EXERCISE BRIEF ->
From the material below, reproduce exactly the stretch of lines that begins with the line holding "Click the Edit pencil icon" and ends with the line holding "Task: Choose the Dropdown question type", skipping the pictures.

MATERIALS PROVIDED ->
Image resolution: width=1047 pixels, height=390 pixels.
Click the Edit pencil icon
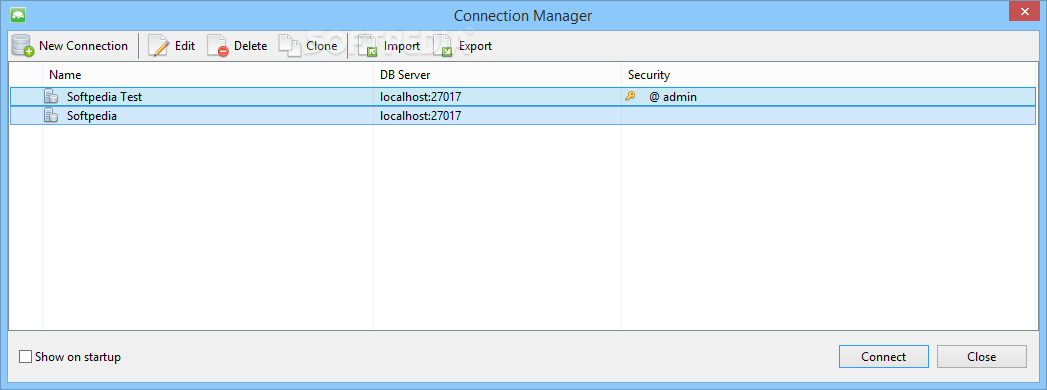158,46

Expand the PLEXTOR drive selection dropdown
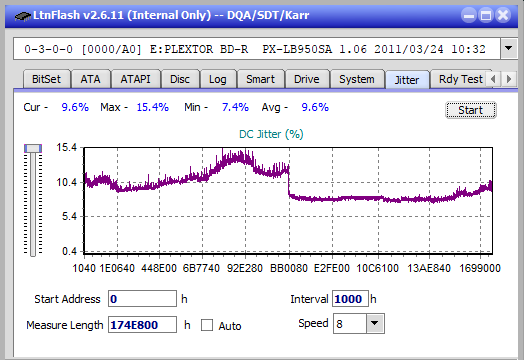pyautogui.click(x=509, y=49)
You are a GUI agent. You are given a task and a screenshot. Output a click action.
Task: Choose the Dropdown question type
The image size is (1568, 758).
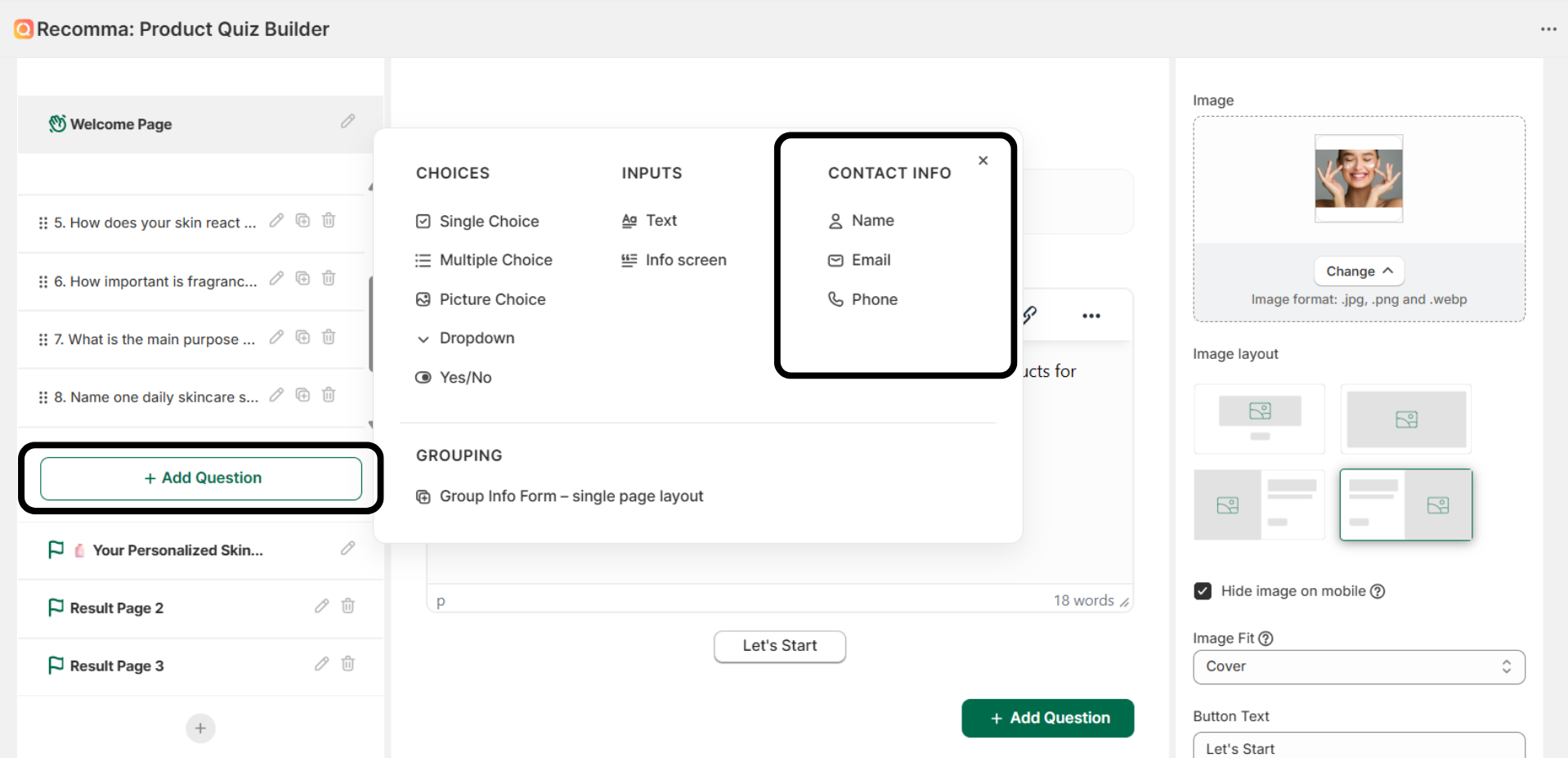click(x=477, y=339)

---

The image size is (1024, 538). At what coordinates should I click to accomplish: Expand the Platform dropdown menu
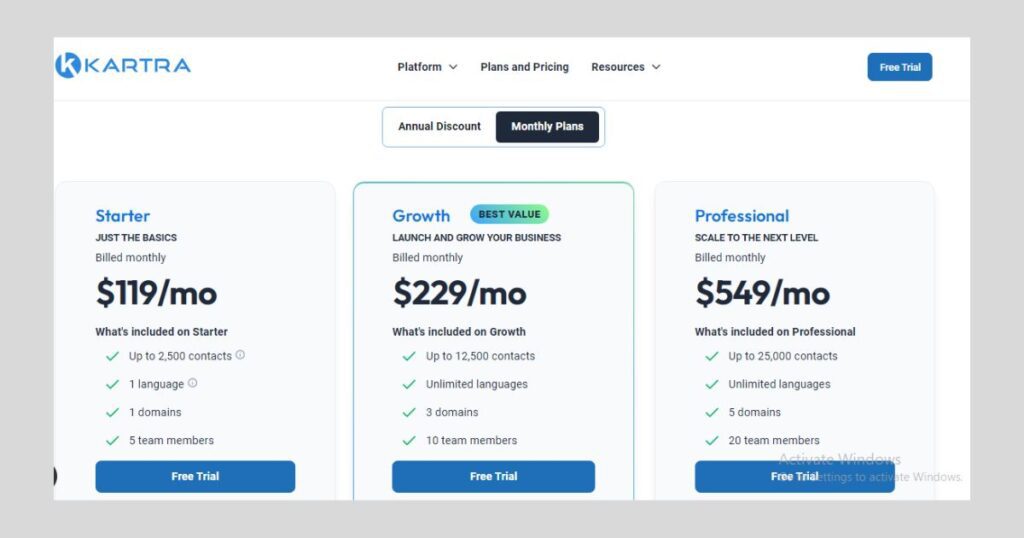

...

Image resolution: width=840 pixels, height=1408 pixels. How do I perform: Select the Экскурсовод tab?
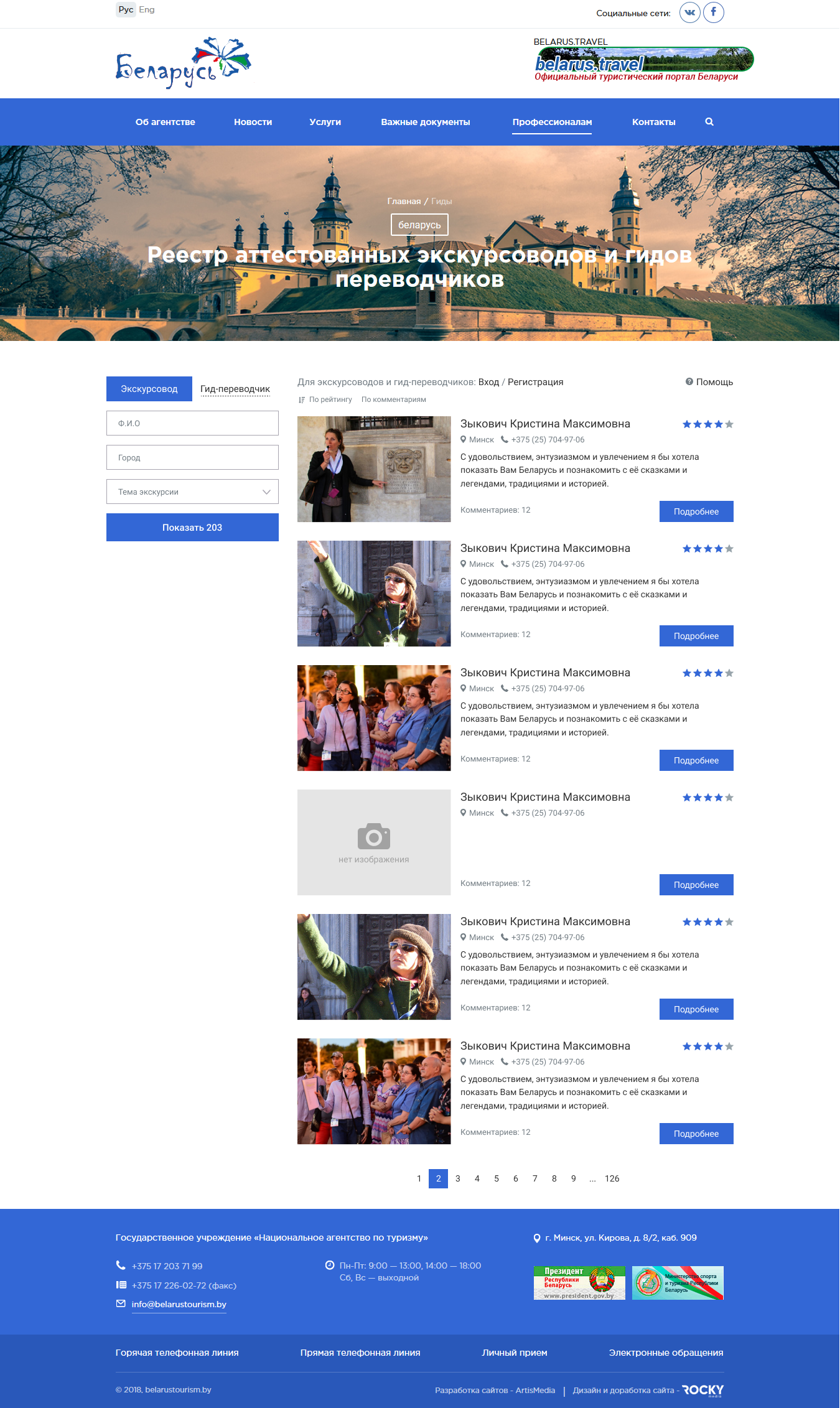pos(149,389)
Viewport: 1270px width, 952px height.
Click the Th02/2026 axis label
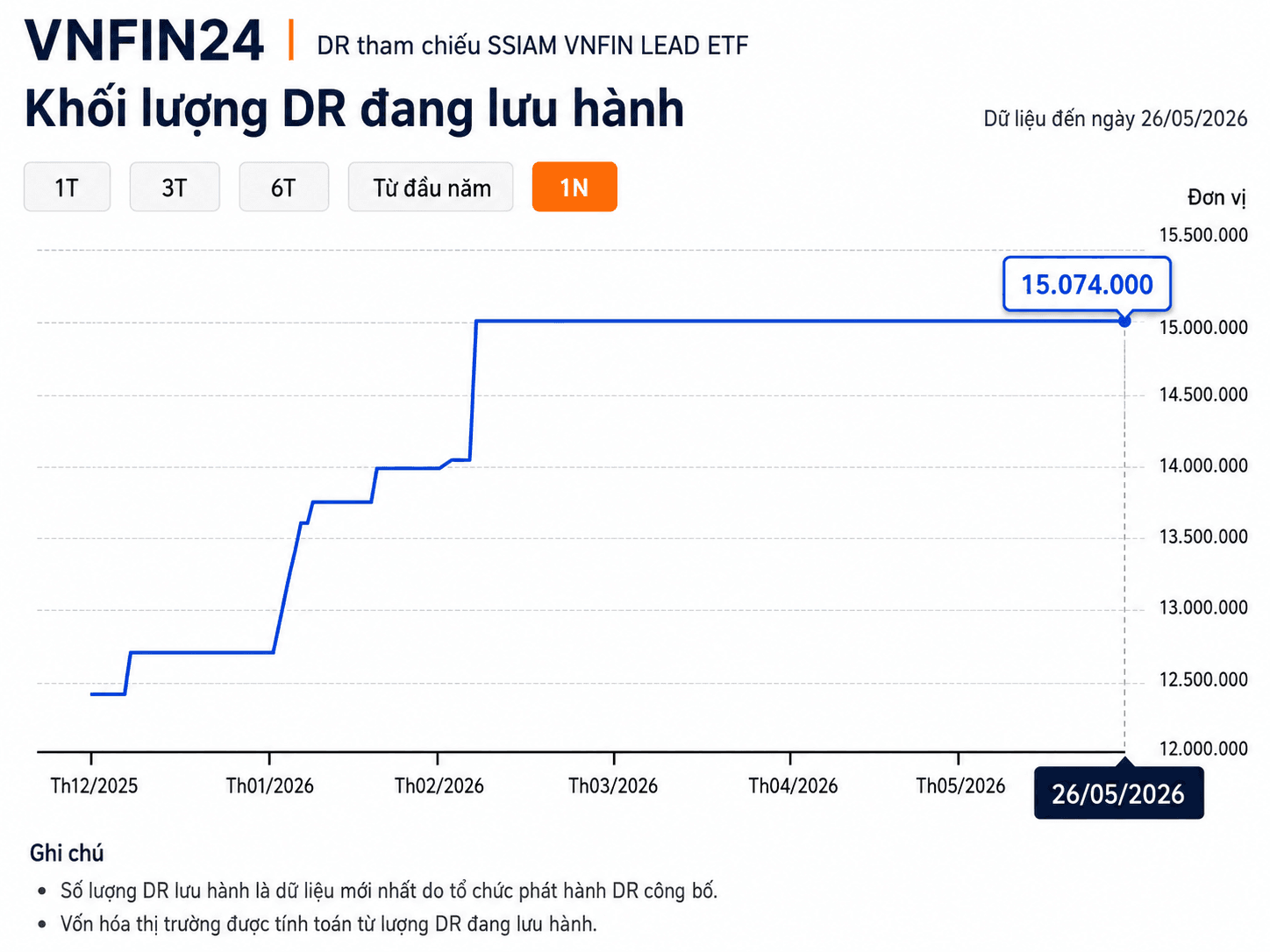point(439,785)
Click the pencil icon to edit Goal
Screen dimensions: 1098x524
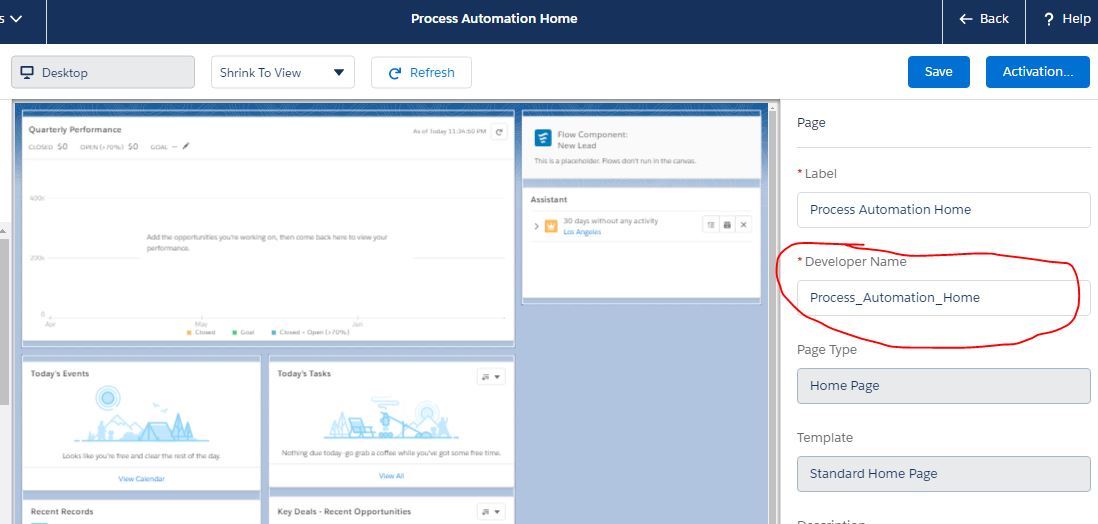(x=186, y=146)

ANSWER SPACE ->
Click the Edit pencil icon
158,46

Expand the PLEXTOR drive selection dropdown
pyautogui.click(x=509, y=49)
You are a GUI agent. You are given a task and a screenshot. Output a click action.
Task: Choose the Dropdown question type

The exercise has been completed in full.